Bangalore houses what might be an outsize share of India’s metal heads, so it’s appropriate that this was the city that thrash metal band Slayer picked for their first show in India. The band played in one of the city’s outlying suburbs, and drew a crowd from all over, including Vietnam, as they played a set list that stretched back through albums such as “Reign in Blood,” to “Show No Mercy,” their debut album from 1983.
“The special part for me is we’ve never played India. So we can pretty much play anything we’ve ever played,” guitarist Kerry King said at a press conference for the event.
Slayer began in 1981 when guitarists Kerry King and Jeff Hanneman met at an audition for another band and decided to form their own act. Bassist and vocalist Tom Araya, who had worked with King previously, was roped in and drummer Dave Lombardo was recruited when he delivered a pizza near the King household, and met the “boy with all the guitars.”
The band’s style is hard to duplicate: fast, slick guitar riffs backed up by Lombardo’s thundering double-bass drums and Araya’s shouted vocals. Slayer is the sort of band that stands astride the scale of noise to musical genius. People usually hate it or swear by it.
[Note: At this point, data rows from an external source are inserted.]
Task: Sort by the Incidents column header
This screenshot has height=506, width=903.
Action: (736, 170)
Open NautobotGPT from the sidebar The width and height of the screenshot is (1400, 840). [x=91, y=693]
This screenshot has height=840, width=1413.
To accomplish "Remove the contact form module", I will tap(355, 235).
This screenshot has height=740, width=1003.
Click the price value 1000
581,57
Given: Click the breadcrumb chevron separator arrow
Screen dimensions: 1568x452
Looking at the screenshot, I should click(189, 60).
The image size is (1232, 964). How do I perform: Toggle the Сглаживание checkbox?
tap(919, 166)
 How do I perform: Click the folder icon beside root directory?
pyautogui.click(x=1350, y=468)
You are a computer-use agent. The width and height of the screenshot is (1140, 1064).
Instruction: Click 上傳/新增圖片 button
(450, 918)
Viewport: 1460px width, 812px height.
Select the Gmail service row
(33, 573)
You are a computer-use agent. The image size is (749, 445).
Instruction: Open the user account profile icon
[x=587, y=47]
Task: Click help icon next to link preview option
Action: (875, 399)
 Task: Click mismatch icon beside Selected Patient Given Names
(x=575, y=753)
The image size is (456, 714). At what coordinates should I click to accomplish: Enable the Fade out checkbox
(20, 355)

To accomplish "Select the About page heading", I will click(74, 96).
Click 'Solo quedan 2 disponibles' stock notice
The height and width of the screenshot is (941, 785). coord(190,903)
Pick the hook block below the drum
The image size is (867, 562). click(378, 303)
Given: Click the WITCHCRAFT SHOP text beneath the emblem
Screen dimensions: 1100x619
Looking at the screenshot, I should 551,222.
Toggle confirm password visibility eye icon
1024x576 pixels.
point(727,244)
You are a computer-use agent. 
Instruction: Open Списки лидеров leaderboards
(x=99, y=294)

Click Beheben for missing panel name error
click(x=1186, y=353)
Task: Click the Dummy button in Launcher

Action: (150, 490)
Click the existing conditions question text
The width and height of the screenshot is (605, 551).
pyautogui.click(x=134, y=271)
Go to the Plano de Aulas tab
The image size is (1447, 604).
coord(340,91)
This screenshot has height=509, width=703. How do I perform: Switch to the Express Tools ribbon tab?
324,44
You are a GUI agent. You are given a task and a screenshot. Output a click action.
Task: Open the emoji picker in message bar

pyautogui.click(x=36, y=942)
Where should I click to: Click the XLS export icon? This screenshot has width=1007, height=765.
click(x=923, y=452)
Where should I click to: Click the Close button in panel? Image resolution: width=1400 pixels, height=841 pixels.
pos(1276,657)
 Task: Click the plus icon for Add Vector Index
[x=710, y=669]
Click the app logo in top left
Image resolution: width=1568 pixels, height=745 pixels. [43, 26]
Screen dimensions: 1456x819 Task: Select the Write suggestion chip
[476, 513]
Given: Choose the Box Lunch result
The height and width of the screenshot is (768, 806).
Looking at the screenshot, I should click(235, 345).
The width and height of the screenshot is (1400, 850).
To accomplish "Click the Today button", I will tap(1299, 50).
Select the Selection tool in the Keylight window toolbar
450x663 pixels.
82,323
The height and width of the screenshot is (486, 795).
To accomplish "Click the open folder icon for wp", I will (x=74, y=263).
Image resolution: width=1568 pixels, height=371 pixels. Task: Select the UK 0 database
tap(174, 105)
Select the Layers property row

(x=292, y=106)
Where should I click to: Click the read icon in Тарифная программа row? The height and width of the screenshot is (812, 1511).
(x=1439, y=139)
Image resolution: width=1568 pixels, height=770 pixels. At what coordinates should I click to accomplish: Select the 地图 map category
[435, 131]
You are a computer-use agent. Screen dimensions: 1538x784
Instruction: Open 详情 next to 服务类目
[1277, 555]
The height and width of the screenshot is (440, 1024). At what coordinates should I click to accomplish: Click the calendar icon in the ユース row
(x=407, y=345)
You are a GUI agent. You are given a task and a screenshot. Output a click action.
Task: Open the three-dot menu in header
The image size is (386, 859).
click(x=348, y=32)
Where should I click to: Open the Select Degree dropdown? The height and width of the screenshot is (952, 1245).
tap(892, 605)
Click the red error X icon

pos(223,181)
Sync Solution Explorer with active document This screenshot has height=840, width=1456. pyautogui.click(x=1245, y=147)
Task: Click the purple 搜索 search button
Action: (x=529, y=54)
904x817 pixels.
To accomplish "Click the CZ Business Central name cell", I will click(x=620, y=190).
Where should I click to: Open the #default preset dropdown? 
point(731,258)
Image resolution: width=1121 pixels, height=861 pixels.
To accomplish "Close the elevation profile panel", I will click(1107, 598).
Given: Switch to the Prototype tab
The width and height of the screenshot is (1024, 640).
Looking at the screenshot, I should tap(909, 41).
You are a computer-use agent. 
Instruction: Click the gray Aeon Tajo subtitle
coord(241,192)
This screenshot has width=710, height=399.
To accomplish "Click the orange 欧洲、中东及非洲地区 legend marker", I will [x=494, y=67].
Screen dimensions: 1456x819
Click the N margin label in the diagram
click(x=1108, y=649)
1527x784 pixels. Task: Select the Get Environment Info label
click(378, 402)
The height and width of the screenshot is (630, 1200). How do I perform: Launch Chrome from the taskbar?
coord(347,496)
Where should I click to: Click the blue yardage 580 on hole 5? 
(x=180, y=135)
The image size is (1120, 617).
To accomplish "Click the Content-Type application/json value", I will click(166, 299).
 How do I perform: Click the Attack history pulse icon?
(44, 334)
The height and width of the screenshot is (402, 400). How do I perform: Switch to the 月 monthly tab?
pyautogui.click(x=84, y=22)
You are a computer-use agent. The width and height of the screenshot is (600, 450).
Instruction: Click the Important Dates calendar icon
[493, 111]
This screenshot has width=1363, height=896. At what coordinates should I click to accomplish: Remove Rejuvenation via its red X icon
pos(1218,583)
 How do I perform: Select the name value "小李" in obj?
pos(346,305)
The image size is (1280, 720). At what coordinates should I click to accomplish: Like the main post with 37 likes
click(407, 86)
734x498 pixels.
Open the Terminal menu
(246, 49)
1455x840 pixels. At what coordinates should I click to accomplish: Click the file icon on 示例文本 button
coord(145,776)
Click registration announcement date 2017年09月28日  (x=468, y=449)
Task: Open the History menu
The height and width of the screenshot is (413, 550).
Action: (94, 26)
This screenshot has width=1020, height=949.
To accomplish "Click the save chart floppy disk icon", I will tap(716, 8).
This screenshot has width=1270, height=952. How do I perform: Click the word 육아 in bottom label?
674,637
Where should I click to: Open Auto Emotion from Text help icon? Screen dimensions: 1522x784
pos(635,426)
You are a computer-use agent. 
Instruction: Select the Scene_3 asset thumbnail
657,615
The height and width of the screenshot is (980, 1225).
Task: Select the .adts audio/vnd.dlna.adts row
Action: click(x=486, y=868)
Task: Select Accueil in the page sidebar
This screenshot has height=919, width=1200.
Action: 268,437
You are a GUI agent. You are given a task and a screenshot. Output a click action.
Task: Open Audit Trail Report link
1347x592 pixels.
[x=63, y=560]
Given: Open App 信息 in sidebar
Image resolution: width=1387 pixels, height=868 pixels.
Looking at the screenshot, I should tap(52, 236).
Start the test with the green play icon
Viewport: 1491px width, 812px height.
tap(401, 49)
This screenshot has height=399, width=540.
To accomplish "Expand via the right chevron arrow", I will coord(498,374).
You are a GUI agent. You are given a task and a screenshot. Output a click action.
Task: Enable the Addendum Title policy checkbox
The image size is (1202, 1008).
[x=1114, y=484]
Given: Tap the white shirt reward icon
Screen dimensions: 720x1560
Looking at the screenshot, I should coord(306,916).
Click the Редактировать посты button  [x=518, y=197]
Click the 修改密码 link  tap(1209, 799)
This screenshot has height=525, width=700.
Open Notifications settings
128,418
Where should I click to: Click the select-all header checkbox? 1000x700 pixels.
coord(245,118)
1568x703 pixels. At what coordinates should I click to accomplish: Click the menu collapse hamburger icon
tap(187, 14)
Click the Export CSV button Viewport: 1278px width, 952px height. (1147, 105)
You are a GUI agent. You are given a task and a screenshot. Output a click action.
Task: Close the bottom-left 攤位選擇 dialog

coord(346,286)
Their lyrics have gotten them into trouble over the years. Slayer’s songs are about war, serial killers, religion, Satan, post-traumatic stress disorder and the end of the world. A song about Nazi doctor and torturer Josef Mengele and the horrors he inflicted on Jews and other concentration camp inmates led to Slayer being branded pro-Nazis and racists. In its 31 years, the band has denied charges like these.